Investigating a Baseline Of Self Supervised Learning Towards Reducing Labeling Costs For Image Classification
This work addresses the high cost of data labeling for supervised learning in image classification, but it is incremental as it establishes a baseline rather than introducing new methods.
This study tackled the problem of reducing labeling costs in image classification by investigating how much labeled data is needed for self-supervised learning to achieve competent accuracy. Results showed that pretext pre-training in self-supervised learning improved accuracy by around 15% compared to plain supervised learning on datasets like cats-vs-dogs, MNIST, and Fashion-MNIST.

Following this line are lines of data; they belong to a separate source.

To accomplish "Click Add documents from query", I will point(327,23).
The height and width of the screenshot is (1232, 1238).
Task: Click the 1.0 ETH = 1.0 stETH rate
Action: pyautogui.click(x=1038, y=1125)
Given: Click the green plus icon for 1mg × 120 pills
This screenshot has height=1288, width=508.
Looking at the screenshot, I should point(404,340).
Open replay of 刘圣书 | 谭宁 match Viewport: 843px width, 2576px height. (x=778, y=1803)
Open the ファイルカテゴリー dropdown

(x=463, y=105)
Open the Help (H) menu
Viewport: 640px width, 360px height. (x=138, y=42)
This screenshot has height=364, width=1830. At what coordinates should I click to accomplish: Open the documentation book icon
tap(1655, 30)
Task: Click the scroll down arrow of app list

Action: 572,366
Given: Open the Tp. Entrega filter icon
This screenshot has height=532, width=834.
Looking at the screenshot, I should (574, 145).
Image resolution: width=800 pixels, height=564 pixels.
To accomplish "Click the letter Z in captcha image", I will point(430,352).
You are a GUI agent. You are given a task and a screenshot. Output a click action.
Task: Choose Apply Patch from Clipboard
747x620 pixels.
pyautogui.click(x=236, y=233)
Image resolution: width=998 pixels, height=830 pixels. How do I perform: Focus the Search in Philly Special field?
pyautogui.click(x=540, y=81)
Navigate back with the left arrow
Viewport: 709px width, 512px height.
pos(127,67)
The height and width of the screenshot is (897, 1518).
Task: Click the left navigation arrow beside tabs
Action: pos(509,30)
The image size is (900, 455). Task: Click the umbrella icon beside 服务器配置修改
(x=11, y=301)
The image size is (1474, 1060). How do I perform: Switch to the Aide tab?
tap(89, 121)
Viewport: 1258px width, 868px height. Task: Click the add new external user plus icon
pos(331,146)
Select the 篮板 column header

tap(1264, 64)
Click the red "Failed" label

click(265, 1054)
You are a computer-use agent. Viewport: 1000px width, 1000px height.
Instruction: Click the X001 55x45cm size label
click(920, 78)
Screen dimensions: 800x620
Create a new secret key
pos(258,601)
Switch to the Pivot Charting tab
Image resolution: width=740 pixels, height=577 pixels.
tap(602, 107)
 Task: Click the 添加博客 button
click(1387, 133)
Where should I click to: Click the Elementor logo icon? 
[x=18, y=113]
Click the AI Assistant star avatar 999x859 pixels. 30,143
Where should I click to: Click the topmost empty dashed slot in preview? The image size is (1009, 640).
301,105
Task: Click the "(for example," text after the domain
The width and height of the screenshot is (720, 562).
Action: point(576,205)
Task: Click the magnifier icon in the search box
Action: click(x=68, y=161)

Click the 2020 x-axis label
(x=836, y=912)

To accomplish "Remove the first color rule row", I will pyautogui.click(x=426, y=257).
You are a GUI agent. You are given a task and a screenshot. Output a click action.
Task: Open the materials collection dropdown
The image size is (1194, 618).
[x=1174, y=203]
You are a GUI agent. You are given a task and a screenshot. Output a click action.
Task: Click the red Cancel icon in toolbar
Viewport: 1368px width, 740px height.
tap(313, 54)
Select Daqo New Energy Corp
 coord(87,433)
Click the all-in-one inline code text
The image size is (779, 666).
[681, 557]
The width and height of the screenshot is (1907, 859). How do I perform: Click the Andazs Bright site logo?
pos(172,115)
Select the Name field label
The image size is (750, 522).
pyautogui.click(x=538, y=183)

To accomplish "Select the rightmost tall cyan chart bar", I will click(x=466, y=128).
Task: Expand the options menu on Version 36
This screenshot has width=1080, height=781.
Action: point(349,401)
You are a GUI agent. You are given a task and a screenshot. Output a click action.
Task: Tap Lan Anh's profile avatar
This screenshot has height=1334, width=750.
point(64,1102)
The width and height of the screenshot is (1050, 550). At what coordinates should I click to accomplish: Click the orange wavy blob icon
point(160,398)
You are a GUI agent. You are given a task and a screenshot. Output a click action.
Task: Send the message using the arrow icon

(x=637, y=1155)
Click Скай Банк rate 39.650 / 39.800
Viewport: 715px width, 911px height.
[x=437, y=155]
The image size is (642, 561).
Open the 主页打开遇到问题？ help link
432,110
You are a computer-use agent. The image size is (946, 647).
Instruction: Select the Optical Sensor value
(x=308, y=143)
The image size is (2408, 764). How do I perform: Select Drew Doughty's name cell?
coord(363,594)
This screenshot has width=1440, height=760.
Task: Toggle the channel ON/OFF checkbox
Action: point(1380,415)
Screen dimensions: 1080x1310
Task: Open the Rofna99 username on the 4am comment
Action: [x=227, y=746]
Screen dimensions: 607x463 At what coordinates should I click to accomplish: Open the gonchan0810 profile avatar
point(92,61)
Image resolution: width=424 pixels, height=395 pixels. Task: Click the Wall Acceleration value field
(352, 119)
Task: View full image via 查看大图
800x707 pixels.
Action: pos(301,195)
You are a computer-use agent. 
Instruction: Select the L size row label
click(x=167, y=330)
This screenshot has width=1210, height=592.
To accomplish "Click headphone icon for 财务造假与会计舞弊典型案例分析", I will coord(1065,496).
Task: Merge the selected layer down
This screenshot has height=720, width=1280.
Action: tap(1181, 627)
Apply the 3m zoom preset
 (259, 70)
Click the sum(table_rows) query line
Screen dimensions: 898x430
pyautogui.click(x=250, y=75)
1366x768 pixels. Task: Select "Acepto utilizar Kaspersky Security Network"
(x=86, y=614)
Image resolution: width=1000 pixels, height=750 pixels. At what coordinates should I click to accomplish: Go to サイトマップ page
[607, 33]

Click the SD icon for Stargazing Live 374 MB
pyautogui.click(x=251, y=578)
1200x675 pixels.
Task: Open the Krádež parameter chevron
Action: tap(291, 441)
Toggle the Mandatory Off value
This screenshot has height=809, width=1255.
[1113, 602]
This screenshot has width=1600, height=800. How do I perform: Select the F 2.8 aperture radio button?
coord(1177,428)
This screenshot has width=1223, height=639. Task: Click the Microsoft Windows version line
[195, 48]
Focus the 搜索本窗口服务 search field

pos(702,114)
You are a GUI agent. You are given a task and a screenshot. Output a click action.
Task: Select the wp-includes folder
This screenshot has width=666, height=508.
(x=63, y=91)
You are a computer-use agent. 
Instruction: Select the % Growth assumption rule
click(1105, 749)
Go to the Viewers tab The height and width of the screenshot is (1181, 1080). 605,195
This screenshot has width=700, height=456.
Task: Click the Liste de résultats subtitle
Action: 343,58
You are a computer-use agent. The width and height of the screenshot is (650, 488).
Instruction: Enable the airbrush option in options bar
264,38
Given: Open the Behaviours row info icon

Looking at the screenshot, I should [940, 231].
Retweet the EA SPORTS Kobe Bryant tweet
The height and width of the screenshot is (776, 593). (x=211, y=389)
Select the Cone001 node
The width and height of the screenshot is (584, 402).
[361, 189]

Data labeling in supervised learning is considered an expensive and infeasible tool in some conditions. The self-supervised learning method is proposed to tackle the learning effectiveness with fewer labeled data, however, there is a lack of confidence in the size of labeled data needed to achieve adequate results. This study aims to draw a baseline on the proportion of the labeled data that models can appreciate to yield competent accuracy when compared to training with additional labels. The study implements the kaggle.com' cats-vs-dogs dataset, Mnist and Fashion-Mnist to investigate the self-supervised learning task by implementing random rotations augmentation on the original datasets. To reveal the true effectiveness of the pretext process in self-supervised learning, the original dataset is divided into smaller batches, and learning is repeated on each batch with and without the pretext pre-training. Results show that the pretext process in the self-supervised learning improves the accuracy around 15% in the downstream classification task when compared to the plain supervised learning.